Segment Open
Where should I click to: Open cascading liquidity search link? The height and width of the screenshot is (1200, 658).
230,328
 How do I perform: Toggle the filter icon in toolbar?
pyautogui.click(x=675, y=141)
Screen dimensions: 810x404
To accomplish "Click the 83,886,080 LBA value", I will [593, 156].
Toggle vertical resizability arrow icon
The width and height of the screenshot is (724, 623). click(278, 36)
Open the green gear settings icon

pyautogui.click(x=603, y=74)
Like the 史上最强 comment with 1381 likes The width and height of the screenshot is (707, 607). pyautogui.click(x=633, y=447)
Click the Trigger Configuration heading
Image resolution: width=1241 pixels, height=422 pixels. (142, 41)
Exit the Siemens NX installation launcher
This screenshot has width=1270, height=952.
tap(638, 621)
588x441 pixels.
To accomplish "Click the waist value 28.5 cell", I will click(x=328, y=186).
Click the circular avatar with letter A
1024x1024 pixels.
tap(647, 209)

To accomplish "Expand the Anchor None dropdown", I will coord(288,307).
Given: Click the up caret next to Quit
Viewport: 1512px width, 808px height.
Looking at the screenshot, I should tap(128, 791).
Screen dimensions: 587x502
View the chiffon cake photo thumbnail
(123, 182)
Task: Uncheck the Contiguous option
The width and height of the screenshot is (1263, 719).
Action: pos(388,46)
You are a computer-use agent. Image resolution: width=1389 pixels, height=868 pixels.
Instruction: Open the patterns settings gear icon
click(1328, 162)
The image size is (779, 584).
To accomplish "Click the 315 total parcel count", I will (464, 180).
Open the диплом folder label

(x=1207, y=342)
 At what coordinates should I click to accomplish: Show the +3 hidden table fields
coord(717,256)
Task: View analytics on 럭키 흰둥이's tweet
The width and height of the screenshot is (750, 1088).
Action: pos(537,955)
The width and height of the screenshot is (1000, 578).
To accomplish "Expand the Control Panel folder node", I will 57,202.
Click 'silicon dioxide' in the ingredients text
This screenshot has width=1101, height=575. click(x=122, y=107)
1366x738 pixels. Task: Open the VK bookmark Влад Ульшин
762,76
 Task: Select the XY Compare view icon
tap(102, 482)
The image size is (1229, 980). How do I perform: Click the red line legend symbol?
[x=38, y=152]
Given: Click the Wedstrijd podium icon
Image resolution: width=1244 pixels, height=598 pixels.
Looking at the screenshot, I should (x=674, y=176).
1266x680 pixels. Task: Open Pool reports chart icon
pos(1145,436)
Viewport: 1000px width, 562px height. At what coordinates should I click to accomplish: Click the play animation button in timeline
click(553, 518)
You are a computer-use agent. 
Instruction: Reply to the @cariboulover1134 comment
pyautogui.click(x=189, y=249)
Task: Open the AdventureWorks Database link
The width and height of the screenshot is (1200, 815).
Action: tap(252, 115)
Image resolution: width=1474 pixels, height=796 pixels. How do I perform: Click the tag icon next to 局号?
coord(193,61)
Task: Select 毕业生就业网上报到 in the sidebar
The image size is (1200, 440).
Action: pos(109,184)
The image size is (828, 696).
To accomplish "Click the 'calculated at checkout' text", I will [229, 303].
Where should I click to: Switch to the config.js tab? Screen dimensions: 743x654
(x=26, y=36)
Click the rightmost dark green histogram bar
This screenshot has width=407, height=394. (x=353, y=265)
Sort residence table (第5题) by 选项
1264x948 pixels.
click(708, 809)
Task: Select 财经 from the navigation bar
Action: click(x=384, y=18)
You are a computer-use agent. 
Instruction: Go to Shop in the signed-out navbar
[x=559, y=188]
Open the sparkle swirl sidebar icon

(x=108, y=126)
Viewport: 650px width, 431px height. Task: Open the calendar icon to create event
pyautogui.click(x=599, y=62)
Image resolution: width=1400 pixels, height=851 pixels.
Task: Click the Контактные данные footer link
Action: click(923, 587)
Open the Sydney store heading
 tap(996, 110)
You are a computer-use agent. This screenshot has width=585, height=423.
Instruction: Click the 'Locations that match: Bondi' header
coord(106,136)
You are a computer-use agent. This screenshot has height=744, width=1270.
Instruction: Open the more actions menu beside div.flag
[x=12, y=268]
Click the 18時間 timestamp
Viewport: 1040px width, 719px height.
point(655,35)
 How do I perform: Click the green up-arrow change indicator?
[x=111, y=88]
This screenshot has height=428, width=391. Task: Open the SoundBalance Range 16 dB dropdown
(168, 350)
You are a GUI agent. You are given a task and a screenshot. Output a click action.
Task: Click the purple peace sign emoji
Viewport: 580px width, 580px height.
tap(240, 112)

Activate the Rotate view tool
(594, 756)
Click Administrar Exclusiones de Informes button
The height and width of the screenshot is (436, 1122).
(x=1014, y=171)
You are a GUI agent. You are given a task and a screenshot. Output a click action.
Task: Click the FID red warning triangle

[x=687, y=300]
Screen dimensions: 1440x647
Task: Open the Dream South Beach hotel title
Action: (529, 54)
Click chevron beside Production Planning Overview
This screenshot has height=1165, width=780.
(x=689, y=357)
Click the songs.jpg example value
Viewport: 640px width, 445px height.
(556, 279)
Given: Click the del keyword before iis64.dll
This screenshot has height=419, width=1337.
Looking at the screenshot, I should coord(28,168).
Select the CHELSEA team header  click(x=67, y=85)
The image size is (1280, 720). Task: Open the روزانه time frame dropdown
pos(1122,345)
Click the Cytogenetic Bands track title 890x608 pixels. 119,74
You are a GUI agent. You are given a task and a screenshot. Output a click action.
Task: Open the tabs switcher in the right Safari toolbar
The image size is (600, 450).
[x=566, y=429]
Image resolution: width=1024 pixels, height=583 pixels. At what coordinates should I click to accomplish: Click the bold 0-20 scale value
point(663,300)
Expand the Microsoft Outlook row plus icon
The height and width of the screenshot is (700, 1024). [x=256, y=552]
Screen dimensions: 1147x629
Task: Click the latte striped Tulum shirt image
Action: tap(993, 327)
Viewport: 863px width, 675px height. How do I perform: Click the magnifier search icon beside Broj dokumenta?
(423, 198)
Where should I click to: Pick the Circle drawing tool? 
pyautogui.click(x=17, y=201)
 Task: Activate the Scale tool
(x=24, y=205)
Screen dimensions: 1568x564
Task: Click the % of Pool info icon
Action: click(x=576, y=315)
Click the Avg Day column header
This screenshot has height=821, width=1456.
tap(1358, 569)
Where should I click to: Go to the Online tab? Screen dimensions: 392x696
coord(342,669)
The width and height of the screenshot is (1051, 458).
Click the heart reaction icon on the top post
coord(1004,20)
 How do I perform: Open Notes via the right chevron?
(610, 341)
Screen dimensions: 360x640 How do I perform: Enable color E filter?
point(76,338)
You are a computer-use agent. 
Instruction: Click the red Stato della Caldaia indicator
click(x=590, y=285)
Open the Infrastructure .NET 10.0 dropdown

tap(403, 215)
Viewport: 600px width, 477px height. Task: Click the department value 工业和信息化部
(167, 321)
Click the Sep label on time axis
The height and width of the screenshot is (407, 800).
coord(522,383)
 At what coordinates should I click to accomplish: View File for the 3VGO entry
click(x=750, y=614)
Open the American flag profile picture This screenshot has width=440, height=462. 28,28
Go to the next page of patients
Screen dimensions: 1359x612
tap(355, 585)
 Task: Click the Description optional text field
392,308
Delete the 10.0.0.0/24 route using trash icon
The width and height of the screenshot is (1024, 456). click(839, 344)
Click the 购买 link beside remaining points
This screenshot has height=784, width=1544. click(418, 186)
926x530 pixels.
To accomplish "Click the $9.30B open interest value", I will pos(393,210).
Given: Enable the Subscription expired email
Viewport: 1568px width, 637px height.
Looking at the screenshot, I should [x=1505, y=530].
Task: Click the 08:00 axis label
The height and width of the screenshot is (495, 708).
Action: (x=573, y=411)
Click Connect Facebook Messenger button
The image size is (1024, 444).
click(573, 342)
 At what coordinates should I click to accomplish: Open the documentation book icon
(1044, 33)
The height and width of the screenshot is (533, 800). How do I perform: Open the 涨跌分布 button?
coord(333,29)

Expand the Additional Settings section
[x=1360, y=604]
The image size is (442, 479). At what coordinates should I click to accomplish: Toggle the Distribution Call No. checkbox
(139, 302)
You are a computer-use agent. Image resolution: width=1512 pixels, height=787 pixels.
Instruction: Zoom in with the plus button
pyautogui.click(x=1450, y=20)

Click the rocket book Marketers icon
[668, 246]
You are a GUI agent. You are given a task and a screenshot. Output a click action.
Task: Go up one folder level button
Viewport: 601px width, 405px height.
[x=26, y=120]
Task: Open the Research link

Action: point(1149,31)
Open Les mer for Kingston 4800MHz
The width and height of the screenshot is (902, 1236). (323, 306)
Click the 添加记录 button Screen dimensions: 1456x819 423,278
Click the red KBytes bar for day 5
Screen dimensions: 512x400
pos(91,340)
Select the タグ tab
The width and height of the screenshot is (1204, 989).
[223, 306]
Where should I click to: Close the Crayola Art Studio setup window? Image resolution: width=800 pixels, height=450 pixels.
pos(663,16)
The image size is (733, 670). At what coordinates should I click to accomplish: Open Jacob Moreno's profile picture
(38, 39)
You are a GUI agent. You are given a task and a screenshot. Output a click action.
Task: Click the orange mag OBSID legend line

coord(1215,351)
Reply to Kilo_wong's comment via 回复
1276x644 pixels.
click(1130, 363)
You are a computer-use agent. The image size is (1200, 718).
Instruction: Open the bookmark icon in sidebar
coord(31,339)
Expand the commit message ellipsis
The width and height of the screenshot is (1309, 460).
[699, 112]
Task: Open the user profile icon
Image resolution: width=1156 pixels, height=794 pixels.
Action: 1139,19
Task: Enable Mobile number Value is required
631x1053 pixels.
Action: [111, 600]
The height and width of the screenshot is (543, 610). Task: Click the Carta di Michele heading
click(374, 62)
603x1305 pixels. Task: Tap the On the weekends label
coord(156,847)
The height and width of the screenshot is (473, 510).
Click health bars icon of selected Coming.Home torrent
Segment Closed
WHAT YOU WILL DO:
When you reach the line holding "has width=585, height=423." in the records above, begin reproducing exactly, stop after the line holding "has height=744, width=1270.", and output nothing else.

EXERCISE OUTPUT:
You are a computer-use agent. This screenshot has width=585, height=423.
Instruction: Click the 'Locations that match: Bondi' header
coord(106,136)
You are a computer-use agent. This screenshot has height=744, width=1270.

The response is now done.